Kasus Korupsi Mangkrak dan Promosi Jabatan yang Aneh
Petrus mencontohkan beberapa kasus korupsi yang mangkrak di Ende, seperti kasus PDAM Ende yang melibatkan separuh anggota DPRD Ende sejak 2008 dan kasus korupsi proyek Bencana Banjir dan Tanah Longsor TA 2016.
Ironisnya, meski minim prestasi dalam penegakan hukum, terutama dalam penindakan Tindak Pidana Korupsi, oknum Kapolres dan Kajari di Ende justru mendapatkan promosi jabatan ke daerah lain.
"Anehnya, meskipun Kapolres atau Kajari nol prestasi dalam penegakan hukum terutama dalam penindakan Tindak Pidana Korupsi, namun mereka selalu dipromosikan pada jabatan lain yang lebih tinggi," ungkap Petrus.
Ia mempertanyakan parameter prestasi Kapolres atau Kajari di NTT, dan menduga budaya "setoran" menjadi salah satu pertimbangannya.
Kasus CV Bintang Pratama dan Yohanes Kaki: Tebang Pilih dan Diskriminasi?
Petrus menyinggung kasus korupsi proyek Bencana Banjir dan Tanah Longsor TA 2016 yang melibatkan CV Maju Bersama dan CV Bintang Pratama.

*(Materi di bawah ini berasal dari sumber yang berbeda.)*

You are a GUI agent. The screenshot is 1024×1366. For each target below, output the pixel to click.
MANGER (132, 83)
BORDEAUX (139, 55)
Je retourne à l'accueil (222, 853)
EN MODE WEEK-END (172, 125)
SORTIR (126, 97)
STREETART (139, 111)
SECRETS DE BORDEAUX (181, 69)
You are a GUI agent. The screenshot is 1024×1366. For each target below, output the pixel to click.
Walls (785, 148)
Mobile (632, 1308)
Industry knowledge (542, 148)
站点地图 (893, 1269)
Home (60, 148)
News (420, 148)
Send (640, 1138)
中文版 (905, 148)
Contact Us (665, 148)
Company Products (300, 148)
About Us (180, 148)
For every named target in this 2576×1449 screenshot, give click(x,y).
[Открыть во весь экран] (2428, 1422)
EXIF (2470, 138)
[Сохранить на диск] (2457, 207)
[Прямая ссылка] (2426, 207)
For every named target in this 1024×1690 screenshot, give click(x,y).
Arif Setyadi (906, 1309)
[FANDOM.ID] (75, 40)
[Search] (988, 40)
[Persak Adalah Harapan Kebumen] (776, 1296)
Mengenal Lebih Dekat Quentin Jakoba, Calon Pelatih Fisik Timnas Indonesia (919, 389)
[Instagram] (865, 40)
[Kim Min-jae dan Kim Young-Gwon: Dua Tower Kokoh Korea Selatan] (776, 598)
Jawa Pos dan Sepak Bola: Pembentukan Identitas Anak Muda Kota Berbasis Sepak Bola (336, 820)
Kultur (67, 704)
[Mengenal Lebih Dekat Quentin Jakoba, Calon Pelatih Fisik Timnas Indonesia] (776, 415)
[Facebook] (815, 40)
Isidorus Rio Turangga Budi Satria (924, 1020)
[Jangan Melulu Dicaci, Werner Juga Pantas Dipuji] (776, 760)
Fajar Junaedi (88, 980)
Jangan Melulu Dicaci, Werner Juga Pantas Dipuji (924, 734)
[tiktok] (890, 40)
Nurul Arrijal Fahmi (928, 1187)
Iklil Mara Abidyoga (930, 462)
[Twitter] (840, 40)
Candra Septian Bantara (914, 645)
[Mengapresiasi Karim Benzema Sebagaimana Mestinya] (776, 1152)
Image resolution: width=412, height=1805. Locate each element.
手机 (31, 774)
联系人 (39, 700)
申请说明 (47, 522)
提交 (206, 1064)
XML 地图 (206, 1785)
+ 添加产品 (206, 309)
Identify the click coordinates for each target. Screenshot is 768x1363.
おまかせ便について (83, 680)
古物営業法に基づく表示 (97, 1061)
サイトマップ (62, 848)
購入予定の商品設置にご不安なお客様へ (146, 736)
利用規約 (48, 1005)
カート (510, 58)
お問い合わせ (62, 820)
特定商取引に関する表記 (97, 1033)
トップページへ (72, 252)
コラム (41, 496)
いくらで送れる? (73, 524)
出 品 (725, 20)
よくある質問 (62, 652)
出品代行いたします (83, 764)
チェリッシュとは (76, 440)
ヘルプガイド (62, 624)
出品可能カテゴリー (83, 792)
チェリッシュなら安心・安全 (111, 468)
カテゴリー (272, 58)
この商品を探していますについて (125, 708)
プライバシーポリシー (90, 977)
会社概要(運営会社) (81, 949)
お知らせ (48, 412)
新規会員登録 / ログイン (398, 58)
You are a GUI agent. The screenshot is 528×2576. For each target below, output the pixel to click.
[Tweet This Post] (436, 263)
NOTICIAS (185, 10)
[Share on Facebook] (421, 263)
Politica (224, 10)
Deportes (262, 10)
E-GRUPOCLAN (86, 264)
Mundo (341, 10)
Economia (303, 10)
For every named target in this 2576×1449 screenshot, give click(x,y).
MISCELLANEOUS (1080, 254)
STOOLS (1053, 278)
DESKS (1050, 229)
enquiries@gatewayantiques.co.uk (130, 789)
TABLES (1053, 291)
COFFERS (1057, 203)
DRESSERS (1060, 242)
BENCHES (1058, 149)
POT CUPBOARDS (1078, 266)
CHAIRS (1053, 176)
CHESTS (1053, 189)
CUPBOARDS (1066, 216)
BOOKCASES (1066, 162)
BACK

Ia mempertanyakan mengapa CV Bintang Pratama dan Yohanes Kaki, Direktur CV Bintang Pratama, belum terseret dalam proses hukum, padahal ada bukti kuat dan Laporan Hasil Audit Inspektorat Utama BNPB yang menunjukkan adanya pelanggaran hukum dan kerugian negara.
"Ada tanda tanya besar di kalangan masyarakat NTT, mengapa Polres Ende bergeming, tidak pernah membuka sebuah penyidikan terhadap Sdr. Yohanes Kaki, Direktur CV. Bintang Pratama sebagai penanggung jawab dan CV. Bintang Pratama sebagai korporasi yang secara hukum juga harus ikut dimintai pertanggungjawaban pidana. Ini ada apa dan siapa di belakangnya?" tanya Petrus.
Ia menduga lambatnya penanganan kasus ini karena tebang pilih dan intervensi dari kekuasaan eksekutif dan legislatif, mengingat Yohanes Kaki adalah Caleg DPRD Ende terpilih.
"Sehingga daya juang untuk menyelamatkan posisinya dipastikan dilipatgandakan demi sukses dilantik jadi anggota DPRD dan kasus dugaan korupsi dikubur namun argo ATM-nya jalan terus," katanya.